Search
Ploticus >
Scripts >
proc curvefit uses the
current data set
to compute a curve which it then renders in the
current plotting area.
Available curve types are: moving average, average, linear regression, bspline, and interpolated curves.
Typical uses are to clarify overall trends in the data, or for smoothing.
(If you just want to draw a line connecting your data points, without any smoothing, use
proc lineplot.)
The data do not have to be in X order.. they will be sorted on X as part of the process
(except with the interpolated curve type). See also the
gallery curvefit examples.
Limitations:
The maximum number of input points for a bspline curve is 100.
The default maxiumum number of input points for all other curve types
is 1000.. to raise this limit use the proc curvefit attribute maxinpoints.
Generated curve points are placed into the plotting vector; its size can
be controlled using command line argument -maxvect.
Attributes
The yfield attribute MUST be specified.
yfield
dfield
Data field to use for Y values. Example: yfield: 1
xfield
dfield
Data field to use for X values.
If not given, sequential unit locations in X will be used.
Example: xfield: 4
curvetype
movingavg | regression | bspline | avg | interpolated
The type of curve fitting computation to perform.
movingavg - for each point, it takes the average of the current point and n-1
points to the left (or as many points as are available).

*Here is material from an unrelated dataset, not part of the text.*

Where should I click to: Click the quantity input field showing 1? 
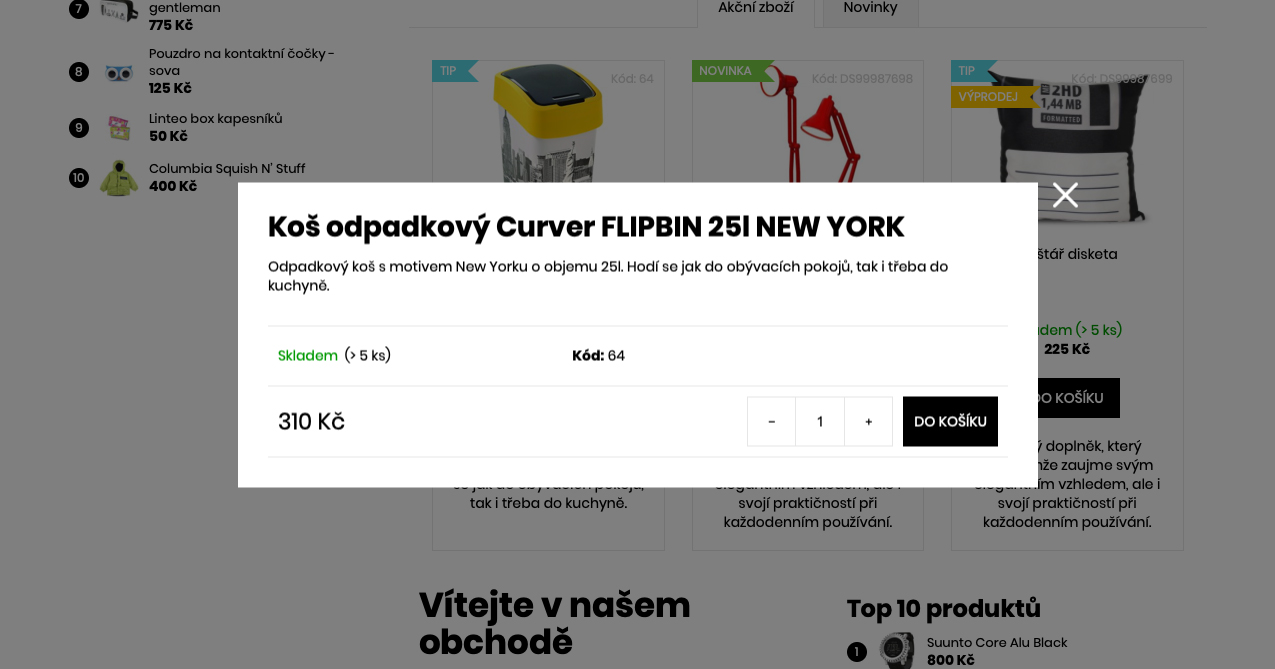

n is controlled by the order attribute.
Often used in finance.
regression - Computes the linear regression for the set of points. The result will be a
straight line expressing the relationship between X and Y. Often used with scatterplots.
The variables REGRESSION_LINE and CORRELATION will be set (see VARIABLES above).
bspline - draws a curve using the bspline algorithm. The order and resolution
attributes control the appearance of the result. May be used to fit a curve to a histogram.
avg - similar to movingavg except that it also includes n-1 points to the right
of the current point (or as many points as are available) in the average.
Thus, for a point that is far from either edge, 2n-1 points will be averaged.
interpolated - a spline interpolation between the given data points, ie. the curve will pass through
all input data points (this type is new in version 2.20, code contibuted by Oliver Koch)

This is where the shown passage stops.